Our bodies have a wonderful array of mechanisms to regulate how much iron we have in our blood stream, in our cells, and stored away for future use.
When we require more iron, we increase iron absorption from our foods and we increase the affinity of certain binding proteins so we can more efficiently use the iron we have.
When we have too much iron, our digestive system gets very finicky about how much iron it lets into our circulation.
In this complex, yet delicate, feedback loop, one important note to make is that our bodies do not possess a way to excrete iron.
While this indicates just how important iron is to our health, it also shows us a way we can approach the situation when we have too much iron:
Keep in mind, healthy metabolic systems prevent iron overload by reducing absorption, rather than increasing excretion.
However, unlike normally functioning systems, iron metabolism is broken in hemochromatosis. Sometimes mildy, sometimes severely.
Balance is essential for our health and for our return to health.
Health Benefits of Iron
My site is dedicated to information about the health challenges and consequences of Hereditary Hemochromatosis, or iron overload.
Yet, I find it very important to talk about iron and its critical (and beneficial) functions in the body.
Primarily, iron helps us to build red blood cells and transport oxygen and nutrients to the cells as a component of hemoglobin.
You know, small little things like helping our body make energy and sustaining life! 🙂
Considering the basic mechanism for cells, organs, and systems of the body to create energy is dependent upon iron and the proteins that bind iron… well, it’s a critical component of health!
Educating yourself about what iron is and how it works in the body is a key element to understanding your condition.
Please click through to the following important link, and I will help you understand the role iron plays in our bodies:
Proteins that Store or Carry Iron
Likewise, these iron storing or iron carrying proteins are essential to understand:
- Hemoglobin, Heme
Significant Players in Iron Metabolism
Don’t be intimidated by these terms! The following substances play an integral role in the metabolism of iron:
- Hepcidin, HAMP
- Ferroportin, Hephaestin
Iron Deficiency Symptoms
Iron deficiency anemia is an extremely common condition. Primarily affecting women, I have seen numerous individuals struggle to make it through their day because they just cannot seem to muster enough “oomph” to get through their daily activities.
When really bad, iron deficiency symptoms can get scary.
Anemic is truly the best word to describe the scenario.
I’ve received emergency calls from lab testing service companies alerting me to how anemic a patient is– urging me to get them to a hospital for a blood transfusion…
I’ve seen the ashen, gray, lifeless color of skin characteristic of iron deficiency anemia. Children are not even immune to this condition… I’ve seen a 6 year old boy whose hair was falling out due to being deficient in iron.
Fortunately, I’ve also seen people return to their healthy life once they were properly diagnosed with iron deficiency and the correct therapy was suggested. For those low in iron, it is a major “difference maker”.
These concepts are important for a number of reasons.
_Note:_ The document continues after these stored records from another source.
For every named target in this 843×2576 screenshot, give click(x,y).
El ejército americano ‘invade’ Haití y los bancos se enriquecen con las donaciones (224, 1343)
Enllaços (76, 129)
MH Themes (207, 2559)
Central to the theme of this website, is the fact that the major therapy for hemochromatosis– therapeutic phlebotomy– is to induce an iron-deficient state.
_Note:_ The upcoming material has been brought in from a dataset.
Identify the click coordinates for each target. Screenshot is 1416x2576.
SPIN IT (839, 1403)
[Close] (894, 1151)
Understanding when we’ve gone too far with the reduction of iron is very much a part of the therapeutic balance we are seeking. We can know this best by understanding what the health benefits of iron are, as well as the symptoms of iron deficiency.
Too Much Iron
Iron overload curiously produces some of the same symptoms as iron deficiency. How we accumulate too much iron is a totally different story, of course.
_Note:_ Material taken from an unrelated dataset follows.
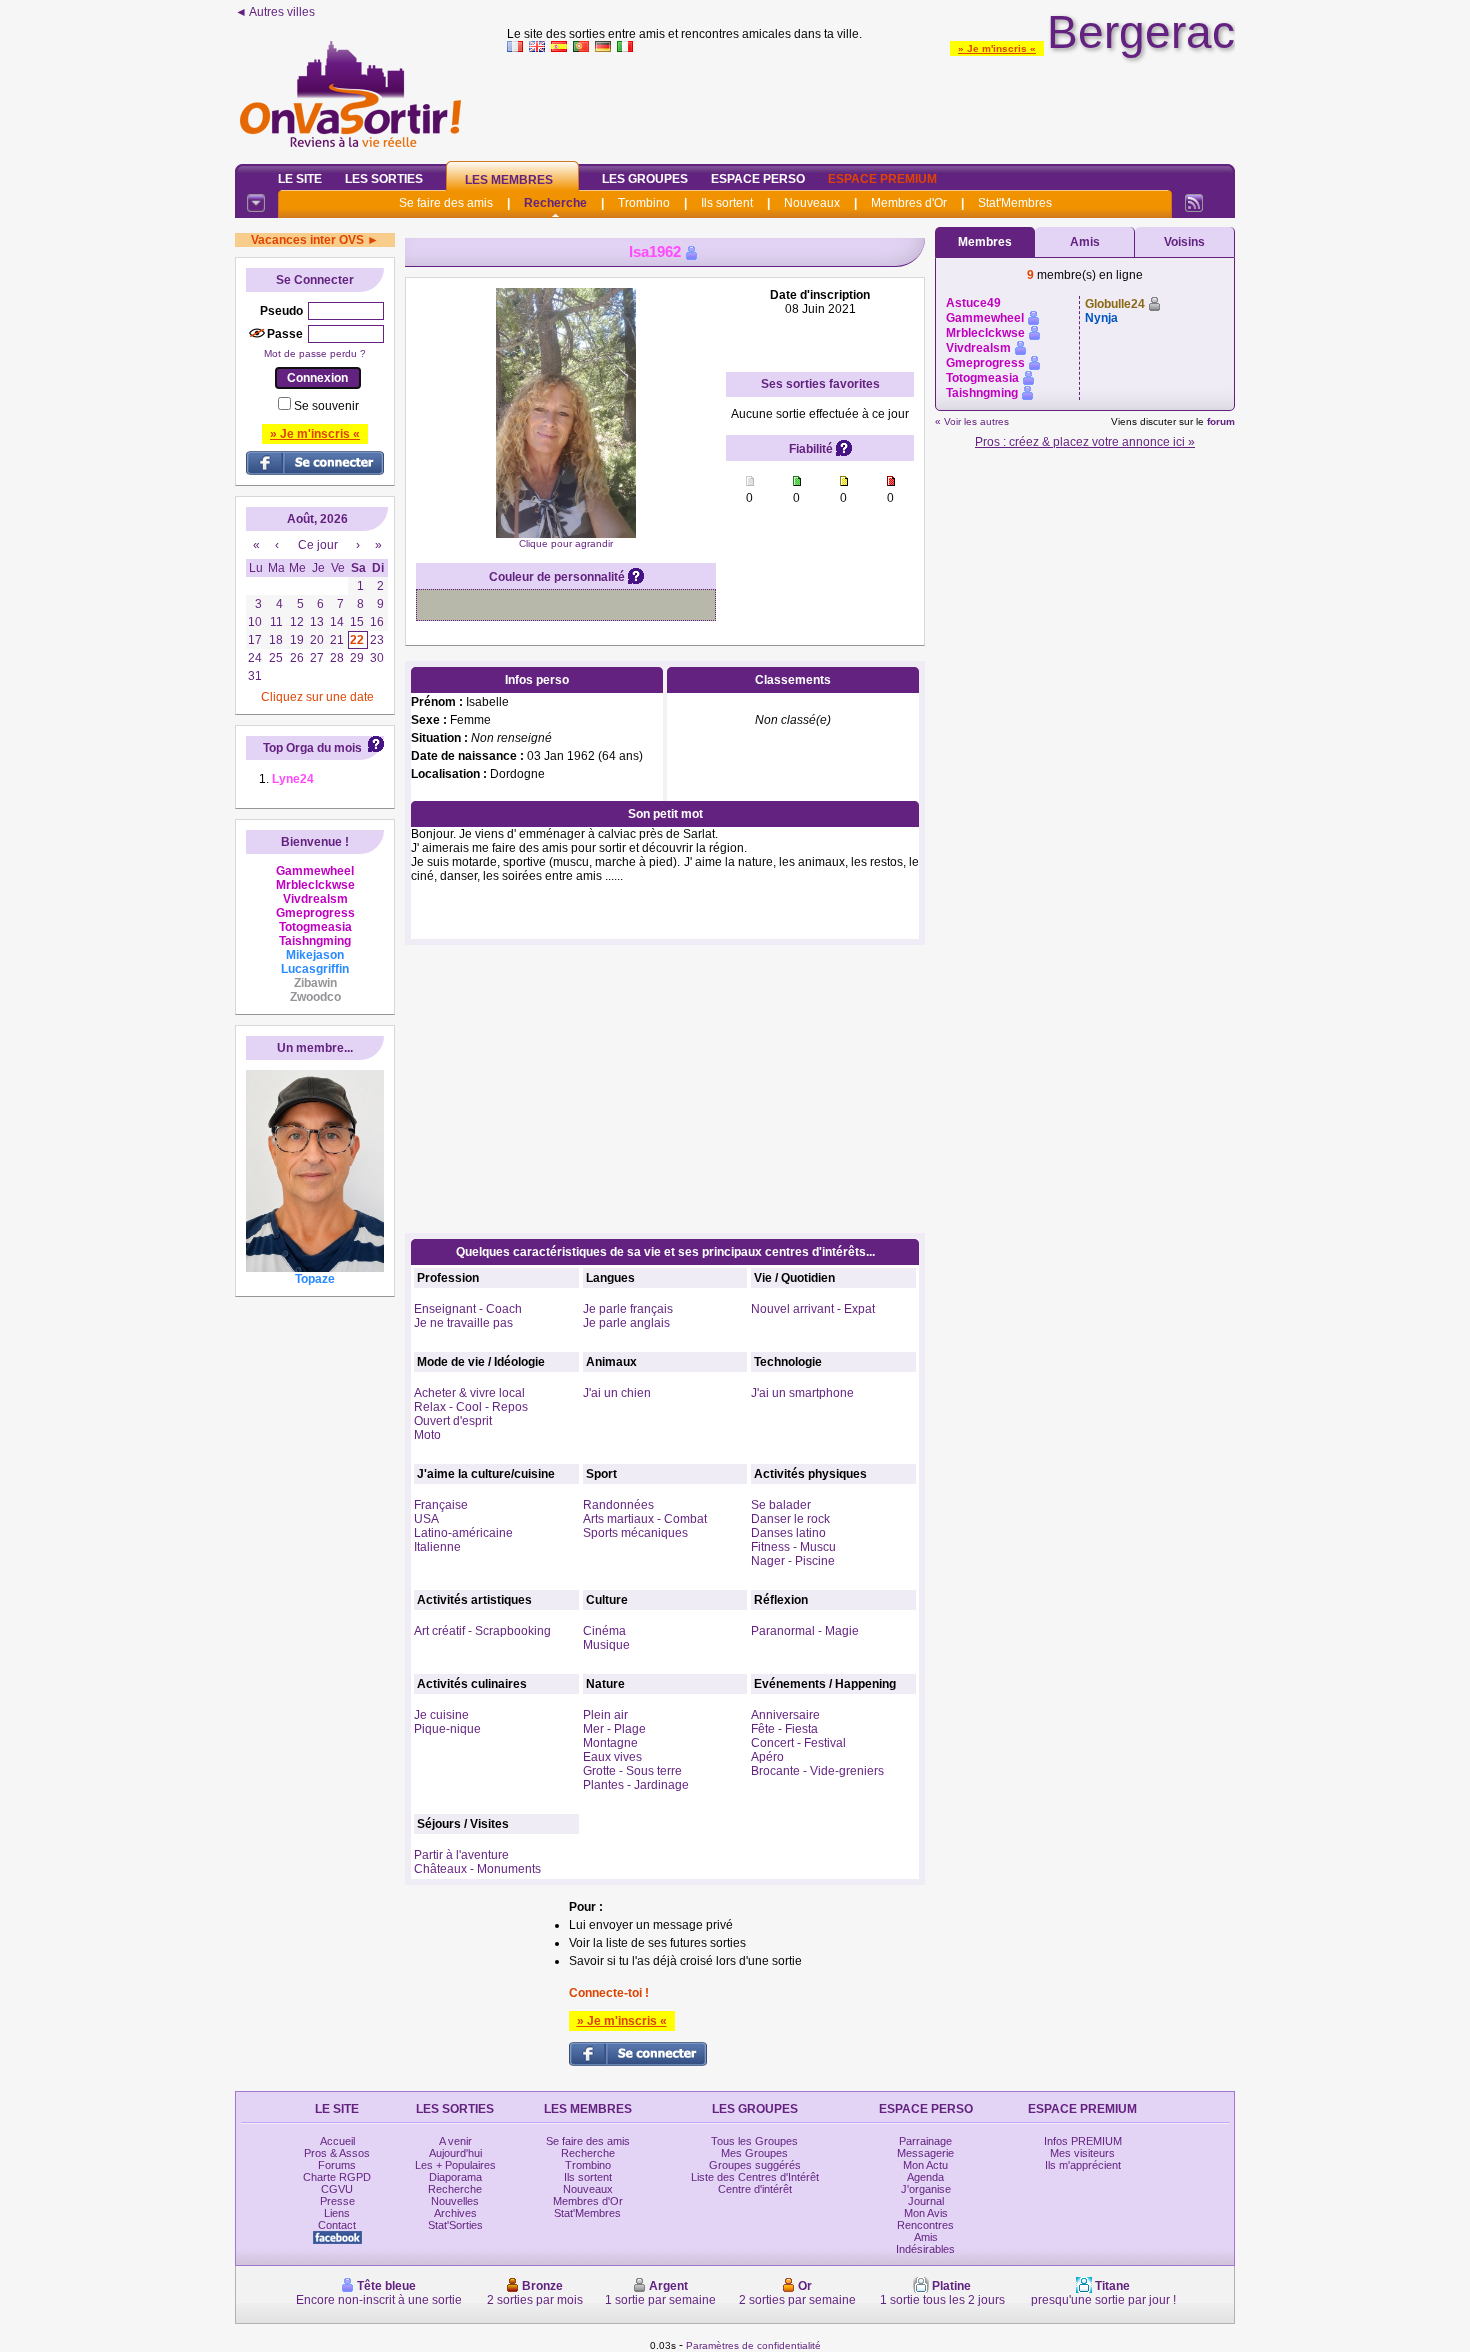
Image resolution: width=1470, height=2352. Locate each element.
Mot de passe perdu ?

When iron metabolism is in a healthy balance, the body will actively reduce the absorption of dietary iron if it senses an increasing burden.
However, this feedback loop is broken in hemochromatosis.
Once excess iron begins to build in the body, the burden of oxidative stress increases. Free iron is a “pro-oxidant” and can damage the functionality of a cell or cause cellular death.
Hemosiderosis is another long-term complication of the buildup of too much iron.